### INFORMATION SHOWN
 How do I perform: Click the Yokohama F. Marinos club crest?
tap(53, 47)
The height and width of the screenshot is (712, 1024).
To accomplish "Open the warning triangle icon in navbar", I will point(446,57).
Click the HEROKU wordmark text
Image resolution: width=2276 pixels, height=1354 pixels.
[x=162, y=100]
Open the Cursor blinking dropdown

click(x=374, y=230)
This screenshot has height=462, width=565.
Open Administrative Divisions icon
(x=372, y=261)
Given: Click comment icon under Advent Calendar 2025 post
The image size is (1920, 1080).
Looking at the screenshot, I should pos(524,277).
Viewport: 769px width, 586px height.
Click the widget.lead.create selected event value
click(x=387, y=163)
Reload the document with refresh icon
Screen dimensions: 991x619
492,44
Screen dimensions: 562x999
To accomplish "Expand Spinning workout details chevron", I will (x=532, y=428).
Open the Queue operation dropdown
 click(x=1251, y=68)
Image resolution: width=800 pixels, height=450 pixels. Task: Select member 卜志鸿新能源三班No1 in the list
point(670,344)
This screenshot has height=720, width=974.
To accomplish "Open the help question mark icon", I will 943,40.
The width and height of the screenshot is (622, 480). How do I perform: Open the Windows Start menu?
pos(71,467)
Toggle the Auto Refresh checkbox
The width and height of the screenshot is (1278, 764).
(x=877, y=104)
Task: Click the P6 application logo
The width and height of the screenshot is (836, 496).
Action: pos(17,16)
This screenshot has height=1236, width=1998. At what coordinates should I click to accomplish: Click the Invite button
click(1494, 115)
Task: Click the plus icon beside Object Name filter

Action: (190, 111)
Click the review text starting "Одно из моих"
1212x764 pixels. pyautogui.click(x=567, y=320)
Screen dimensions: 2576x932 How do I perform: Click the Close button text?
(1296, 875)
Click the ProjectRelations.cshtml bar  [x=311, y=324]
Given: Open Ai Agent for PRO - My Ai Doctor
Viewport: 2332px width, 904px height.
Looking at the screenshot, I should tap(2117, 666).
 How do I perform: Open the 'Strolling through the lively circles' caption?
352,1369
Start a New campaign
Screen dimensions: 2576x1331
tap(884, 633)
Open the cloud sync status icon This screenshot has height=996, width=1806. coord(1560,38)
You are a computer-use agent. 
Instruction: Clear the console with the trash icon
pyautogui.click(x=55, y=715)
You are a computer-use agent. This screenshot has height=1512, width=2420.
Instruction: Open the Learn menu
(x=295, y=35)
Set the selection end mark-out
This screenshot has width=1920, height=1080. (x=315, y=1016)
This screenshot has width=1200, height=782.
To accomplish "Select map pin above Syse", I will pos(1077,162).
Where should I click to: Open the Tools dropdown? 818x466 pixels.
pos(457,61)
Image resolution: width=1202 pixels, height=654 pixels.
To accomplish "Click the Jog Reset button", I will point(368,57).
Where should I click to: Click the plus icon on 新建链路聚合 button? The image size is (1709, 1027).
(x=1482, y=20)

### YOUR GOAL
Please reproduce the entire listing above word for word, from its first line through its last.

### RESULT OF THE EXERCISE
 How do I perform: Click the Yokohama F. Marinos club crest?
tap(53, 47)
The height and width of the screenshot is (712, 1024).
To accomplish "Open the warning triangle icon in navbar", I will point(446,57).
Click the HEROKU wordmark text
Image resolution: width=2276 pixels, height=1354 pixels.
[x=162, y=100]
Open the Cursor blinking dropdown

click(x=374, y=230)
This screenshot has height=462, width=565.
Open Administrative Divisions icon
(x=372, y=261)
Given: Click comment icon under Advent Calendar 2025 post
The image size is (1920, 1080).
Looking at the screenshot, I should pos(524,277).
Viewport: 769px width, 586px height.
Click the widget.lead.create selected event value
click(x=387, y=163)
Reload the document with refresh icon
Screen dimensions: 991x619
492,44
Screen dimensions: 562x999
To accomplish "Expand Spinning workout details chevron", I will (x=532, y=428).
Open the Queue operation dropdown
 click(x=1251, y=68)
Image resolution: width=800 pixels, height=450 pixels. Task: Select member 卜志鸿新能源三班No1 in the list
point(670,344)
This screenshot has height=720, width=974.
To accomplish "Open the help question mark icon", I will 943,40.
The width and height of the screenshot is (622, 480). How do I perform: Open the Windows Start menu?
pos(71,467)
Toggle the Auto Refresh checkbox
The width and height of the screenshot is (1278, 764).
(x=877, y=104)
Task: Click the P6 application logo
The width and height of the screenshot is (836, 496).
Action: pos(17,16)
This screenshot has height=1236, width=1998. At what coordinates should I click to accomplish: Click the Invite button
click(1494, 115)
Task: Click the plus icon beside Object Name filter

Action: (190, 111)
Click the review text starting "Одно из моих"
1212x764 pixels. pyautogui.click(x=567, y=320)
Screen dimensions: 2576x932 How do I perform: Click the Close button text?
(1296, 875)
Click the ProjectRelations.cshtml bar  [x=311, y=324]
Given: Open Ai Agent for PRO - My Ai Doctor
Viewport: 2332px width, 904px height.
Looking at the screenshot, I should tap(2117, 666).
 How do I perform: Open the 'Strolling through the lively circles' caption?
352,1369
Start a New campaign
Screen dimensions: 2576x1331
tap(884, 633)
Open the cloud sync status icon This screenshot has height=996, width=1806. coord(1560,38)
You are a computer-use agent. 
Instruction: Clear the console with the trash icon
pyautogui.click(x=55, y=715)
You are a computer-use agent. This screenshot has height=1512, width=2420.
Instruction: Open the Learn menu
(x=295, y=35)
Set the selection end mark-out
This screenshot has width=1920, height=1080. (x=315, y=1016)
This screenshot has width=1200, height=782.
To accomplish "Select map pin above Syse", I will pos(1077,162).
Where should I click to: Open the Tools dropdown? 818x466 pixels.
pos(457,61)
Image resolution: width=1202 pixels, height=654 pixels.
To accomplish "Click the Jog Reset button", I will point(368,57).
Where should I click to: Click the plus icon on 新建链路聚合 button? The image size is (1709, 1027).
(x=1482, y=20)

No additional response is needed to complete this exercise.